## Prompt
Find the line in the entries below that contains "Click the horse profile avatar picture". Repeat it exactly, and every line after it through the line that contains "Click the featured".

## Information given
►

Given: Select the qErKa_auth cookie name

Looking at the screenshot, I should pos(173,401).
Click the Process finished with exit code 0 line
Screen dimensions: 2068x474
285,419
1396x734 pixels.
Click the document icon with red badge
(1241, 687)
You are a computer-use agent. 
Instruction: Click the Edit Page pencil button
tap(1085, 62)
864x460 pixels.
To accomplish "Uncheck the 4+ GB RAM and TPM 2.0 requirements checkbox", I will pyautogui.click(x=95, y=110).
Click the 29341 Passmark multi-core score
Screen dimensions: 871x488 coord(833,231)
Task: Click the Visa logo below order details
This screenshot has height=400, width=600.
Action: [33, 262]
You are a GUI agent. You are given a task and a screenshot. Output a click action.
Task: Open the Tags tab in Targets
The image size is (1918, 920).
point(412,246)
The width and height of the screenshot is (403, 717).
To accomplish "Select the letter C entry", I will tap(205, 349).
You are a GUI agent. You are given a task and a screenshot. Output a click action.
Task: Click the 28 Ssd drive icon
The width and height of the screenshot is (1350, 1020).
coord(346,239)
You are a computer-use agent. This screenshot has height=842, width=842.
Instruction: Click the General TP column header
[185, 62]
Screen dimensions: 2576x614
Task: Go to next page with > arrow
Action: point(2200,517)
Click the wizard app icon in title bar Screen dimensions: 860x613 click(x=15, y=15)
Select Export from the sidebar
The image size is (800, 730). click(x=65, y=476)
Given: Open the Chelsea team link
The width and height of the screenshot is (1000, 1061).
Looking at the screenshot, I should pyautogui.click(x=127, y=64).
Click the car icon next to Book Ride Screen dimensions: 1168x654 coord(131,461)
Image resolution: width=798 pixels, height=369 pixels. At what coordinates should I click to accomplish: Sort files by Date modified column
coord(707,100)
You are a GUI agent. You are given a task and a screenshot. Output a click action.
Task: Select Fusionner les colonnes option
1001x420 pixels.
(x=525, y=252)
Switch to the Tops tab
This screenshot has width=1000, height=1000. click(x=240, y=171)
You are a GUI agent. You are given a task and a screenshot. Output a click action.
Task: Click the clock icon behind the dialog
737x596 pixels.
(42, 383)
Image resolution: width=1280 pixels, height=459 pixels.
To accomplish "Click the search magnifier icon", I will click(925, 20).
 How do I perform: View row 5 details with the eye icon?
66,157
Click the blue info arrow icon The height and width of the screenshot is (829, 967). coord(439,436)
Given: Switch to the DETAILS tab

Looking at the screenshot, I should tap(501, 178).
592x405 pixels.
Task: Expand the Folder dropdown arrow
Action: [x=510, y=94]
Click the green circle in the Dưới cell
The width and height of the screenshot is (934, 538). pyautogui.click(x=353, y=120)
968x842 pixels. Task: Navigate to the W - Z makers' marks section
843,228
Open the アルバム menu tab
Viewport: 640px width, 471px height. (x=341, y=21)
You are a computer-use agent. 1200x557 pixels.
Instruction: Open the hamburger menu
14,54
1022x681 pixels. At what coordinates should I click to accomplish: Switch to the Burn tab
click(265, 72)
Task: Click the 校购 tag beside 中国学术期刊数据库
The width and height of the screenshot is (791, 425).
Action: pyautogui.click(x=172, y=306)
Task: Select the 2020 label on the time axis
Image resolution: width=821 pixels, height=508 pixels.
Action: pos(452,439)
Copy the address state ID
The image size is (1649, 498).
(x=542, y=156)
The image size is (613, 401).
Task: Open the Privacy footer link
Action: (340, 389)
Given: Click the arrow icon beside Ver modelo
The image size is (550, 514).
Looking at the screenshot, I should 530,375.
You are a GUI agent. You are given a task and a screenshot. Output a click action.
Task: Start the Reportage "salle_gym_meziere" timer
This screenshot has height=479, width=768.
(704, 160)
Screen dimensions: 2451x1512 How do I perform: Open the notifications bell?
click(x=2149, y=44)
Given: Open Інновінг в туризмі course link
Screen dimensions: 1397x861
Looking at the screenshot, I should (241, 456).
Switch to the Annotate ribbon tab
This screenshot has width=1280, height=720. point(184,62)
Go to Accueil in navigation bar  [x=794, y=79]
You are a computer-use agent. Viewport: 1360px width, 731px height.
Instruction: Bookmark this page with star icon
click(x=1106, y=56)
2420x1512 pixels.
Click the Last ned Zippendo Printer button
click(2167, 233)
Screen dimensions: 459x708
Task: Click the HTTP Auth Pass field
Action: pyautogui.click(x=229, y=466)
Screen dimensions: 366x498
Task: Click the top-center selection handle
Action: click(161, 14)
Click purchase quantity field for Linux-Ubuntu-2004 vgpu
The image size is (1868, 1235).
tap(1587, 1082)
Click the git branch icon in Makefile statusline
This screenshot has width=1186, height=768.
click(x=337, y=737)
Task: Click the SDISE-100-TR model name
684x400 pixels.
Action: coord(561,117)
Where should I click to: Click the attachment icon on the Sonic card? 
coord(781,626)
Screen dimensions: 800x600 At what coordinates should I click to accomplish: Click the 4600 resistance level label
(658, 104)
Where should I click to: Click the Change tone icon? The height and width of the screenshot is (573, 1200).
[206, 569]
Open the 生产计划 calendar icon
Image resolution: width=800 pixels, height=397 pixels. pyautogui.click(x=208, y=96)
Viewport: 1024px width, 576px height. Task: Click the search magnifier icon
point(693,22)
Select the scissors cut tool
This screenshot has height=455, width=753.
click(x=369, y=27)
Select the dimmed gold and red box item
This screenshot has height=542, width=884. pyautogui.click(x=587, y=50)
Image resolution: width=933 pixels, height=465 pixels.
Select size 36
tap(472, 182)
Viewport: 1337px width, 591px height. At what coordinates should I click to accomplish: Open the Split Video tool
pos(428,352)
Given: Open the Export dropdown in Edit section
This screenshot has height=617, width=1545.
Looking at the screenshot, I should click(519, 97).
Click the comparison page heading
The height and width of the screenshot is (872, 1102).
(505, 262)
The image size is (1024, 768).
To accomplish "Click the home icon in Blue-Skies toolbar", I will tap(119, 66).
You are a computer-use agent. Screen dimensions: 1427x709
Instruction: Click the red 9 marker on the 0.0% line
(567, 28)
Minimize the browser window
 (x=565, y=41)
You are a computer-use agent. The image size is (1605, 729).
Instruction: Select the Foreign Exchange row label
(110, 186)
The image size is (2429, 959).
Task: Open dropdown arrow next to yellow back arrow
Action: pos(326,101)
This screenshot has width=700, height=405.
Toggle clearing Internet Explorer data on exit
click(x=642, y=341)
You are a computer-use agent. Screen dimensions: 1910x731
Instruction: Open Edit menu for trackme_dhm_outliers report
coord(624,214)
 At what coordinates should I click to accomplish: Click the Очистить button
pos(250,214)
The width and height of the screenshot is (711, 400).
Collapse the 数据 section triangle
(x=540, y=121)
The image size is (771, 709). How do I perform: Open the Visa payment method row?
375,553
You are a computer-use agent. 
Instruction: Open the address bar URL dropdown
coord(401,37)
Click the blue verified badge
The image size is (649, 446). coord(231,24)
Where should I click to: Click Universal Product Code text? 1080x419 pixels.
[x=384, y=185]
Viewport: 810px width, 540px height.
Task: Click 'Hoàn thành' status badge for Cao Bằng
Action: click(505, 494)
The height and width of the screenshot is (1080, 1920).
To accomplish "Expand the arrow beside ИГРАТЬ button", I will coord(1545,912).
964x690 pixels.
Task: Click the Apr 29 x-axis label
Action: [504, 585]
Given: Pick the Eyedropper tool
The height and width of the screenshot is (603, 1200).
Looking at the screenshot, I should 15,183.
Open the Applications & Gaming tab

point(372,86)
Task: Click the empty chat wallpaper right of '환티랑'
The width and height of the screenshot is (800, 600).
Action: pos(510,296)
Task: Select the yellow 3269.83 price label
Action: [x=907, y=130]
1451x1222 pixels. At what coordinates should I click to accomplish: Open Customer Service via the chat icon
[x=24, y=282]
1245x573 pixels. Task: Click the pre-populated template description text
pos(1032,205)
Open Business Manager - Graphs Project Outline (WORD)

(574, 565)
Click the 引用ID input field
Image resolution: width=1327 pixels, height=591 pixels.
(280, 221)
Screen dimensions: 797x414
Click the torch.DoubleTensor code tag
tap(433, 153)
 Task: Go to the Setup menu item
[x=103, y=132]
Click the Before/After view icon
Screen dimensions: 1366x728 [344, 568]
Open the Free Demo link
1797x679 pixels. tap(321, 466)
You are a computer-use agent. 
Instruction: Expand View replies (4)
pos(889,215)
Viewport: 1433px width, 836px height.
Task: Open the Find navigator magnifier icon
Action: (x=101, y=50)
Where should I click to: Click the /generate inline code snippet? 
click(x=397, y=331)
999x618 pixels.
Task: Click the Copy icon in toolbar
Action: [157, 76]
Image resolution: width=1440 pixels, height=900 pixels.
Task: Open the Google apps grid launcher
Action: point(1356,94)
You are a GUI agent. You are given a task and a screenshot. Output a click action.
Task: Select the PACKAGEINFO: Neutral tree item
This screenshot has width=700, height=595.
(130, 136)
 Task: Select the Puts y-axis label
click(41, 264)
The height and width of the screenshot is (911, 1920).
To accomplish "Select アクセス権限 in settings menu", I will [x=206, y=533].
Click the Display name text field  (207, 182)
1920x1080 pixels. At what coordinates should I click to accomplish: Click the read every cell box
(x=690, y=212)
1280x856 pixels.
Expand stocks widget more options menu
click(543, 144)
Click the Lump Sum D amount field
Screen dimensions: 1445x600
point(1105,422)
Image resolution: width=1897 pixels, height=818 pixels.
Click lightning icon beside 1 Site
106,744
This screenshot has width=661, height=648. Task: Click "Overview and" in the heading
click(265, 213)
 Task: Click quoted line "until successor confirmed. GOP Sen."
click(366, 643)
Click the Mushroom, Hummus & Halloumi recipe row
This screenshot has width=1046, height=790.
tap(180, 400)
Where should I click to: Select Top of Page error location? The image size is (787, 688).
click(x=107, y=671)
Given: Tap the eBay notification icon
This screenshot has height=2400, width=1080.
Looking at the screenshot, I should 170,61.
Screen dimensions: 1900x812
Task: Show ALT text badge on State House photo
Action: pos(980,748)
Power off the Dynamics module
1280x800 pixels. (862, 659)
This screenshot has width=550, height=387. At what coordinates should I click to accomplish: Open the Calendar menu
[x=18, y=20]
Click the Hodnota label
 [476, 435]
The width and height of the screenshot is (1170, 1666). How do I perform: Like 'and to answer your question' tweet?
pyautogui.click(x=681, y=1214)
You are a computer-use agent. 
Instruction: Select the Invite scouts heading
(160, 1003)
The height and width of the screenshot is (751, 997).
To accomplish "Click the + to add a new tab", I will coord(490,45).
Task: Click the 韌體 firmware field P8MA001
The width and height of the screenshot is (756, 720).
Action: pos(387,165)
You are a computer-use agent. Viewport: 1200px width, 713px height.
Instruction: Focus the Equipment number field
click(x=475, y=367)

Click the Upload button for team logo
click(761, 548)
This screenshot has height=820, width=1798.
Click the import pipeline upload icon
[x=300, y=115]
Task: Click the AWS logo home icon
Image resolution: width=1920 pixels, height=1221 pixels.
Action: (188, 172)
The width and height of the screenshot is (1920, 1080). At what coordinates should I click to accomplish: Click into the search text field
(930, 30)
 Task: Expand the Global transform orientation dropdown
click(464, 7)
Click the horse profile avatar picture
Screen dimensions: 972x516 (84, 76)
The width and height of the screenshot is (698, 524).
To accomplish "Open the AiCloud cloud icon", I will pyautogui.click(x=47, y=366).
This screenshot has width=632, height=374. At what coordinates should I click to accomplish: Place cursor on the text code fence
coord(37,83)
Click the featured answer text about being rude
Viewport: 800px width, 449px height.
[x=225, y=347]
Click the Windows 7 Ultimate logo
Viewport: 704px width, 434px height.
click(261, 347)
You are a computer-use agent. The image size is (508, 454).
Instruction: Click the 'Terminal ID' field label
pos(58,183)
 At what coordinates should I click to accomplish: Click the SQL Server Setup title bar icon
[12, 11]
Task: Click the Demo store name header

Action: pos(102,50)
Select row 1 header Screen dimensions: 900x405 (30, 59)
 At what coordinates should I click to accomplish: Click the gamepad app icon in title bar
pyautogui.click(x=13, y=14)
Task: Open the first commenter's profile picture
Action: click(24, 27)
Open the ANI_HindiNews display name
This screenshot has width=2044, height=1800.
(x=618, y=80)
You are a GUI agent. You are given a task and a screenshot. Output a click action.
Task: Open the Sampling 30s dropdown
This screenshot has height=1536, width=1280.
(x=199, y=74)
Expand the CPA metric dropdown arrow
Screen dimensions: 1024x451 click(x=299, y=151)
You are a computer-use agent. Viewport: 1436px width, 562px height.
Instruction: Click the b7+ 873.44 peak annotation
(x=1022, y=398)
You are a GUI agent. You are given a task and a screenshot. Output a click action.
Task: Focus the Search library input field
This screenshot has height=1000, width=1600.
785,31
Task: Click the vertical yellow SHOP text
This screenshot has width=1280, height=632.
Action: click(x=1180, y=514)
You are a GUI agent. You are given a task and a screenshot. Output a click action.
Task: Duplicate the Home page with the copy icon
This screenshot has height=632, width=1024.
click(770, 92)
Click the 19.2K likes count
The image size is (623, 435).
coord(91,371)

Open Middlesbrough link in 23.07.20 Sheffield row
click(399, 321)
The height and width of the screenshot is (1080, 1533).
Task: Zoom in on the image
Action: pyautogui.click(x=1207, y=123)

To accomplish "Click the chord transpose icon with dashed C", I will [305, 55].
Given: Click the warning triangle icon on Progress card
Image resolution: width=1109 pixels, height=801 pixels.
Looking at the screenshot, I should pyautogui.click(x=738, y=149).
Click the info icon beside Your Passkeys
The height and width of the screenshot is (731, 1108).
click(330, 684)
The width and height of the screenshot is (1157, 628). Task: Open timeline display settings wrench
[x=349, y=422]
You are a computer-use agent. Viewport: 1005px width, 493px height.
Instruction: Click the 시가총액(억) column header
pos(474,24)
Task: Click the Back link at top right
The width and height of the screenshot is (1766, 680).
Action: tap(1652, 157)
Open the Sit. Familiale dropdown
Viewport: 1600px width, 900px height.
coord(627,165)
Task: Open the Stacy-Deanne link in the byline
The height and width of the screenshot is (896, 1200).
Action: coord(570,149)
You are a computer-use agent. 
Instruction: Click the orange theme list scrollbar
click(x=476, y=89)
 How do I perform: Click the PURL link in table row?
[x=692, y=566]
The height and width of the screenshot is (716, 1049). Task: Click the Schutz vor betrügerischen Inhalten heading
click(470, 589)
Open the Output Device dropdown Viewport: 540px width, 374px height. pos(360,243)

◄

## Problem solution
Click the horse profile avatar picture
Screen dimensions: 972x516 (84, 76)
The width and height of the screenshot is (698, 524).
To accomplish "Open the AiCloud cloud icon", I will pyautogui.click(x=47, y=366).
This screenshot has width=632, height=374. At what coordinates should I click to accomplish: Place cursor on the text code fence
coord(37,83)
Click the featured answer text about being rude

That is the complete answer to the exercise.